Davy Crockett, or Be Sure You're Right, Then Go Ahead is an 1872 American play which became very popular in its time, inspired by the frontiersman of the same name.

It was written by Frank Murdoch, and the lead role was played by Frank Mayo.

==Plot==

Crockett arrives at his home in the woods and learns that "Little Nell" (properly named Eleanor Vaughn), his childhood love interest, has returned from abroad, along with her guardian and fiancé. As that group travels to their intended destination at the fiancé's uncle's estate, Crockett offers shelter in his hunting hut. The play's most memorable scene has Crockett use his arm to bar the hut's door against howling wolves. The uncle is later revealed to be evil and forcing the marriage, so Crockett is able to marry Eleanor.

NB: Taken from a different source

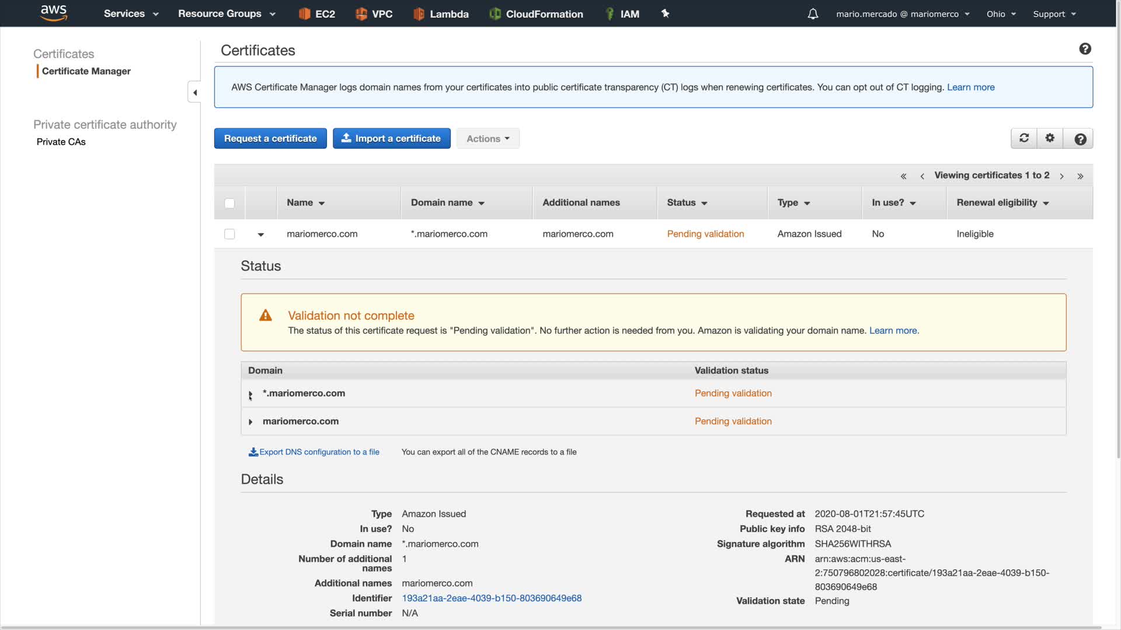Click the refresh certificates icon

[1024, 138]
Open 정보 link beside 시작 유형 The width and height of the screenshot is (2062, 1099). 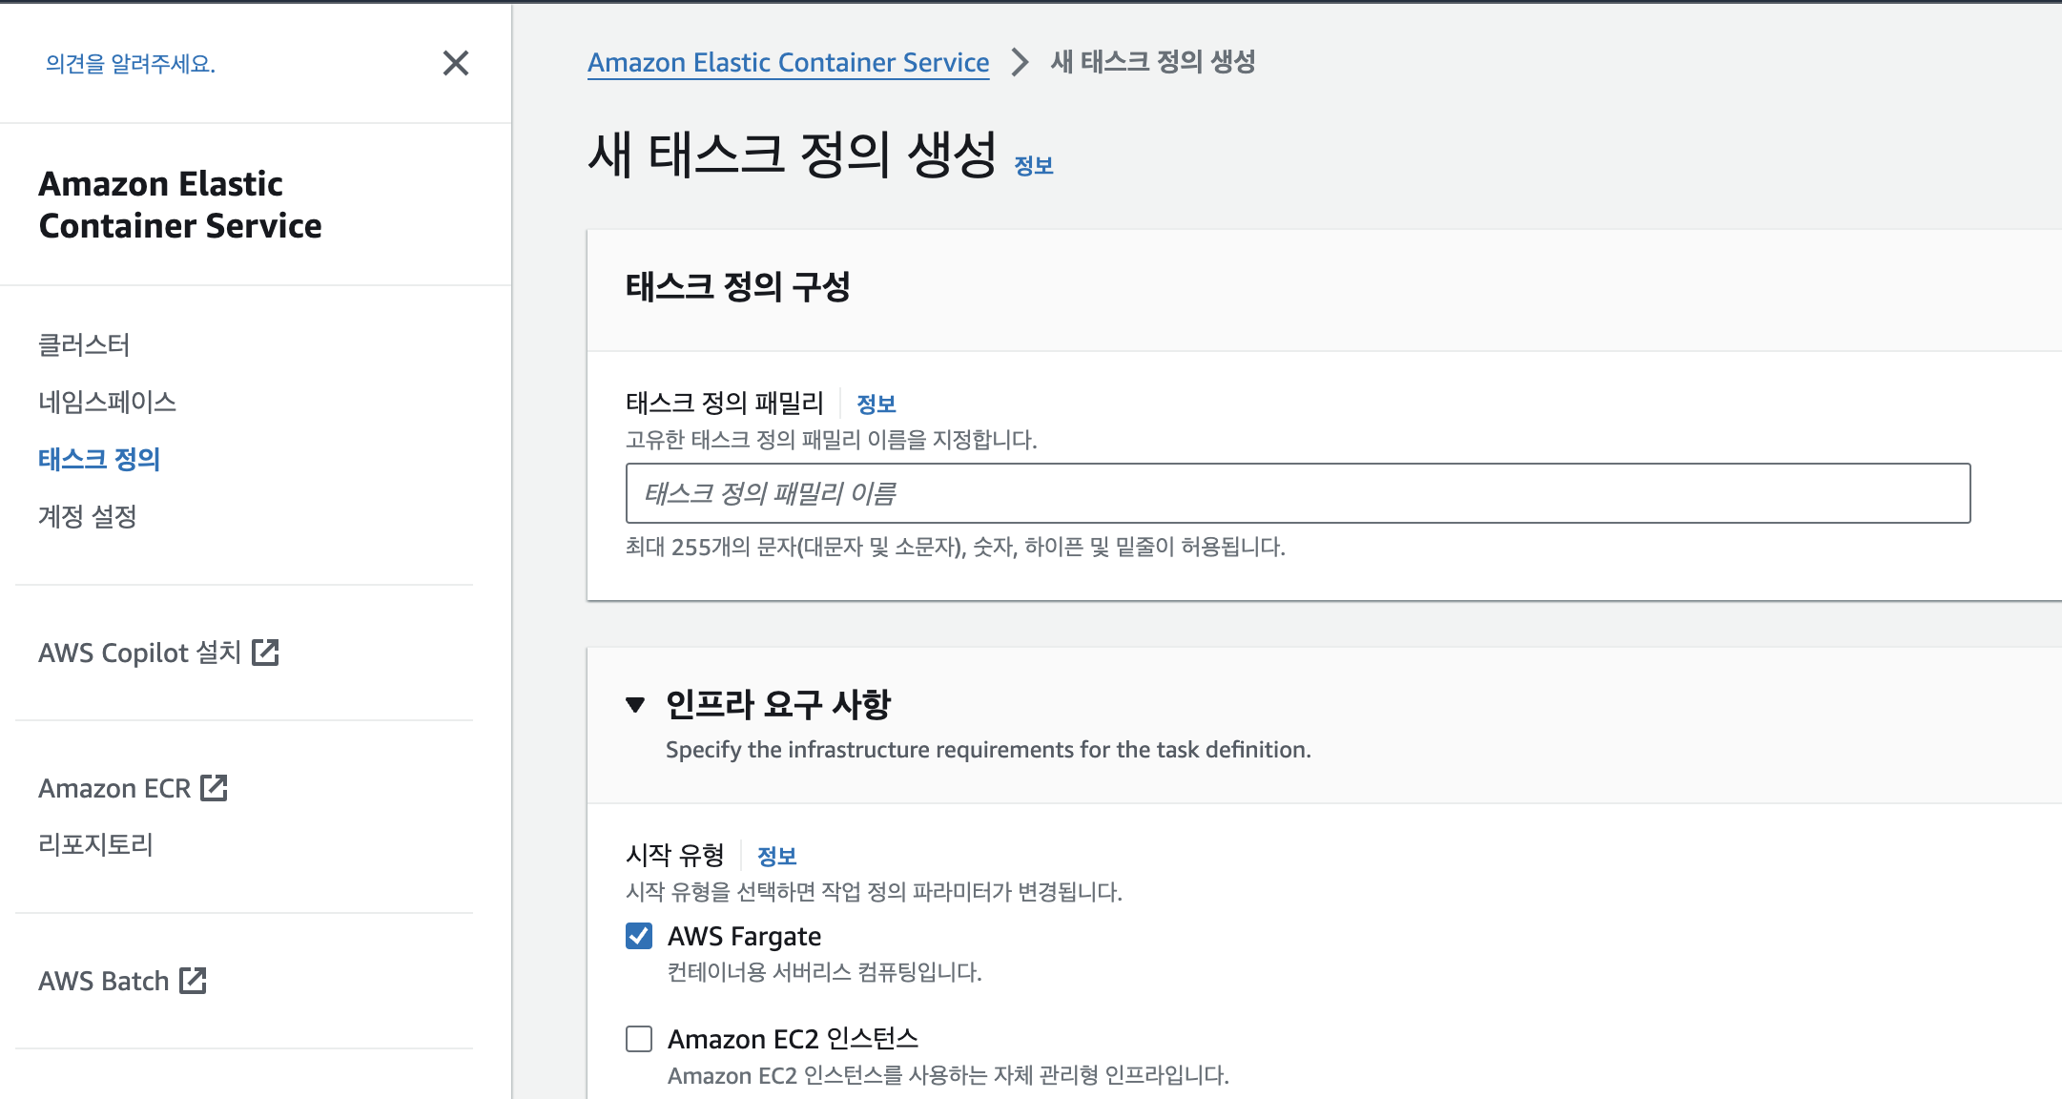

Though often cited as a prominent example of a frontier drama, the play is more of a standard melodrama set in a frontier location.

==Reception==

The play has been called "one of the most revered plays of the nineteenth-century American theatre." However, its initial critical reviews were negative, though it came to achieve great success. Mayo played Crockett throughout much of the rest of his life, already reaching his 1000th performance of the role by May 1877. Though it proved impossible, Mayo did try to break free of being typecast as Crockett. He once lamented that a man had approached him and asked "I don't suppose you'll ever play anything else but Mayo, Mr. Crockett?" Even Mayo's son had success playing the role.

The play's popularity was as a touring production, but it first played on Broadway in June 1873 at Wood's Museum Theatre for 12 performances. It also played at Niblo's Garden in March 1874.

The 1916 silent film of the same name credits Murdoch as the writer.